Brownout

, Katherine Duncan, Leave a comment

As a freshman during one of his first days on the campus of Brown University in Providence, Rhode Island, Travis James Rowley was told not to use the terms “boyfriend” or “girlfriend” to describe a significant other.

Rowley continued to be baffled by his ultra-liberal surroundings as he trudged through a sensitivity training course during his beginning weeks at Brown, while his minority classmates arrived at school a week early to attend what Rowley dubs as “victim-hood training.”

This extreme political correctness proved to be the common thread that wove Brown together during Rowley’s four years at the prestigious liberal Ivy. At every turn Rowley encountered left-wing professors imposing their views on their classes, students constantly belittling conservative ideology and the persistent bombardment of diversity being ingrained into his skull. Rowley was so scathed upon graduating in 2002 that he recently wrote a book entitled Out of Ivy: How the Liberal Ivy Created a Committed Conservative chronicling his experience at Brown and the overwhelmingly dominant presence of liberalism on campus. He spoke about his the ideas in his book and his experience at Brown on Monday, June 19 at the “Survivors of the Academy” luncheon sponsored by Accuracy in Academia.

“I came out [of Brown] pretty bitter,” Rowley admits of his bias against the university. Though liberals preach about their sensitivity and acceptance of all types of people and ideas, Rowley found them to be exclusive and disparaging towards viewpoints that conflicted with their own. “Liberals are not more compassionate,” he says, explaining the hatred he faced from his liberal classmates as a right-winged, conservative athlete. “They don’t care about eradicating bigotry, they care about advancing the liberal agenda,” he says.
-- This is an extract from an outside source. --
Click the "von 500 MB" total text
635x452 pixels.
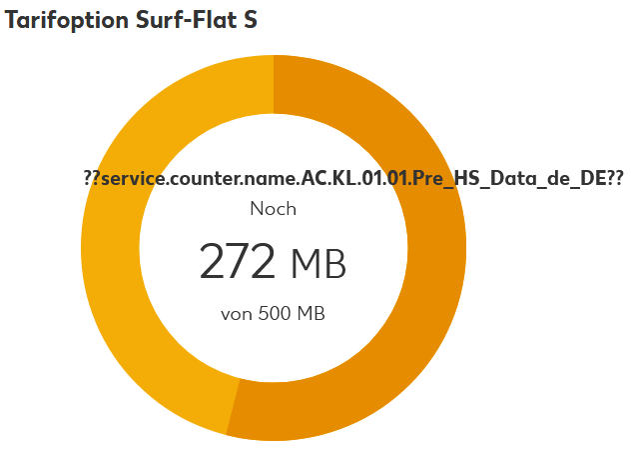tap(273, 313)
With 94 percent of the staff at Brown registered as Democrats, it’s no wonder that leftist ideology is so pervasive on campus. “Essentially, what [Brown and other liberal universities] are doing is creating a wave of citizens that don’t like our country,” Rowley says. “The reason I wrote this book is because of patriotism. Liberals are all about tearing our country down, which I don’t agree with.”

Rowley cites his Bush-bashing classmates as an example of the anti-American sentiment that permeates the school. “A group of students from Brown went to D.C. to protest Bush’s inauguration in 2000,” Rowley explains. “They came back to Providence bragging about how they all gave President Bush the middle finger.”

The lack of morality that seems to be a trend among the left, as evidenced through Rowley’s protesting classmates, is disturbing to the young conservative. “I have very little tolerance for modern-day liberalism—the pity, excuses and soft mind-set associated with it,” he says. “I am not sensitive and I take on personal responsibility for my actions, with is a conservative trait. There is something very moral about asking people to do their best.”

Rowley was so unnerved by the one-minded, liberal “stop bigotry” campus mantra that he joined The Foundation for Intellectual Diversity, an organization that raises money to support conservative groups and activities at Brown. “We need to raise awareness about the lack of intellectual diversity at Ivy League schools so that we can change things for the future,” he says.

Katherine Duncan is an intern with Accuracy in Media, Accuracy in Academia’s parent organization.